The point of this negative revisionism? It's not just to set the record straight; rather, there's a lesson here for us. And Prevas' conclusion sums it up. Alexander's story "validates the axiom that power is a dangerous commodity that must be handled carefully by those who possess it," he writes. He adds: "The fear, however, is that little if anything will be learned from Alexander's experience and that the world will be forced to repeat his mistakes in an endless and increasingly more dangerous cycle of war and conquest."
Guy MacLean Rogers, the author of "Alexander: The Ambiguity of Greatness" is similarly impelled by current events. Like Prevas, he believes his subject has special relevance today. But his reasoning couldn't be more different. "In an ideal, peaceful world, Alexander's military tactics, logistics and strategic vision would be largely of antiquarian interest," he writes. "But we do not live in such a world. Alexander never lost a battle and conquered the ancient world's greatest empire in less than a decade. His unparalleled record of military success is more, not less, relevant today."
His subtitle notwithstanding, there is little ambiguity in Rogers' account. His Alexander is a "prodigy of warfare," "a virtuoso of violence" and "perhaps the greatest warrior in world history."
Among his innovations is what Rogers calls a "tactical square." When Alexander faced the Persian army at the Battle of Gaugamela, his forces were outnumbered at least five-to-one.
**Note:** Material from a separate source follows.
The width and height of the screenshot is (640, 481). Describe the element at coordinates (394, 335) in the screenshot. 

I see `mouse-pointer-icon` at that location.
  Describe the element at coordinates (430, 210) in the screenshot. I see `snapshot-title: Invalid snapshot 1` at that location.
So he and his generals improvised a rectangular fighting formation designed to repel attacks from all four sides.
He also deployed his cavalry at an oblique angle rather than in a straight line, a strategic move that, Rogers writes, "anticipated by two millennia tactics that would make Frederick the Great the most celebrated soldier of his day."
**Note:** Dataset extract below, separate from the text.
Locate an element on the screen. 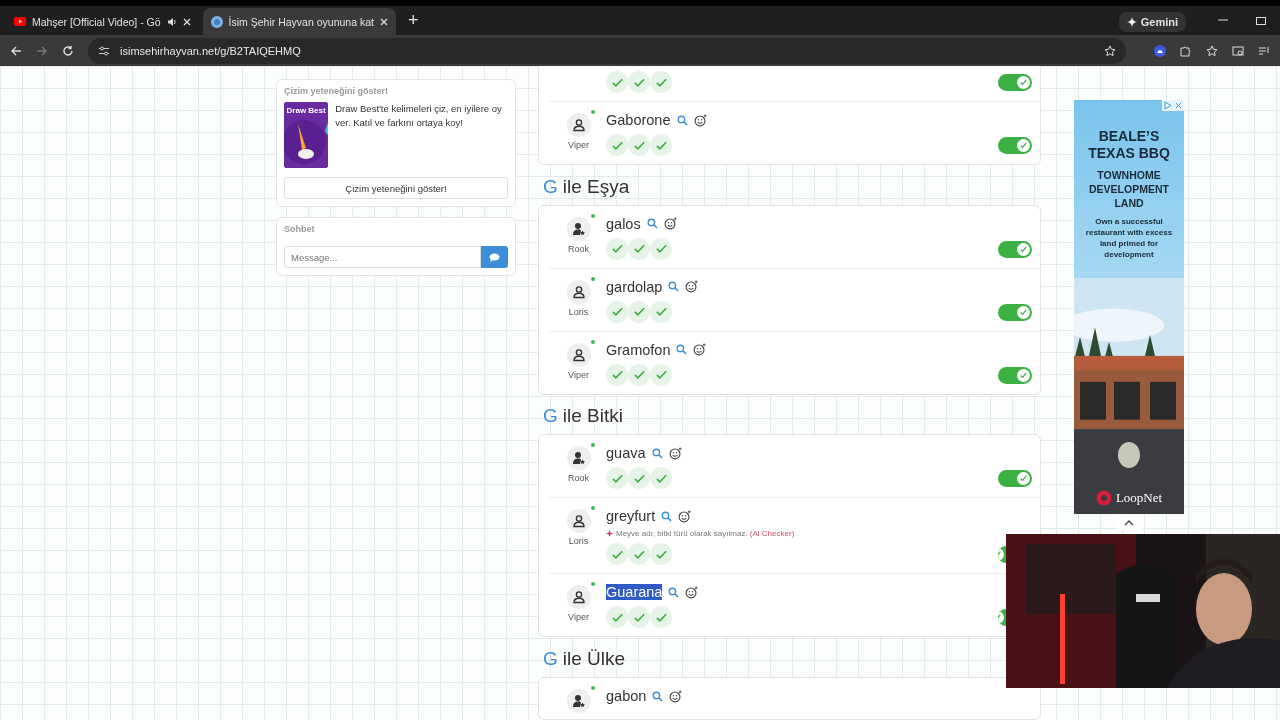 The height and width of the screenshot is (720, 1280). extension-icon is located at coordinates (1160, 50).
Rogers concedes that Alexander was guilty of drunken rages (during one he murdered his friend Cleitus) and gratuitous brutality (especially during campaigns in northern India). But such faults, he suggests, should be measured against more modern behavior. In his view, Alexander, who married a Bactrian noblewoman and later two Persians, was a "protofeminist" and "protomulticulturalist."
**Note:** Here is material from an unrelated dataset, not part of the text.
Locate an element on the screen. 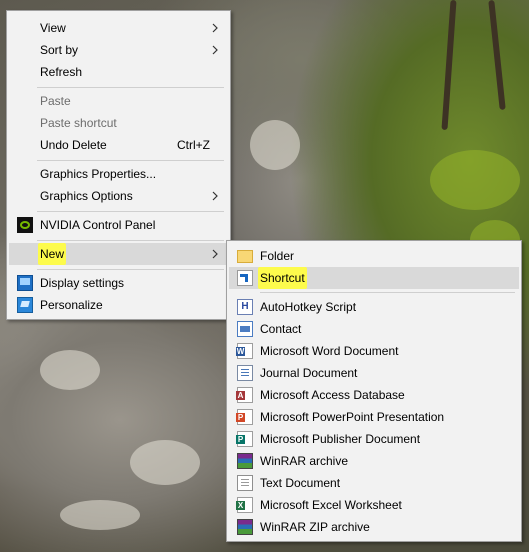 This screenshot has width=529, height=552. menu-item-label: Folder is located at coordinates (278, 256).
He might have added "proto-CEO" as well. According to Partha Bose, the author of last year's "Alexander the Great's Art of Strategy: The Timeless Leadership Lessons of History's Greatest Empire Builder," it is not uncommon to "hear a chief executive or a senior manager exclaim, in the depths of a discussion about an intricate current problem, that the way to solve it might be to take the approach that Alexander once did."
This contention is buttressed by Lance B. Kurke in "The Wisdom of Alexander the Great: Enduring Leadership Lessons From the Man Who Created an Empire" (Amacom), a book that lists among its subject's exemplary executive traits a "human resources acumen" that was nothing short of astonishing.
"He knew the names of 10,000 soldiers," Kurke writes. "He ate and slept with his soldiers on the march. He ate sparingly and chose always to sleep cold. He led from the front and was frequently wounded with his soldiers."
Alexander, in other words, understood that "the employees come first because it is they who will make your dream come true."
Was he also gay? Most scholars think that Hephaistion, a boyhood friend who accompanied him to Asia, was Alexander's lover, and Stone's film implicitly endorses this view. Never mind that the ancient Greeks didn't have rigid categories for sexual orientation. Or that Alexander also had three wives and possibly a couple of mistresses.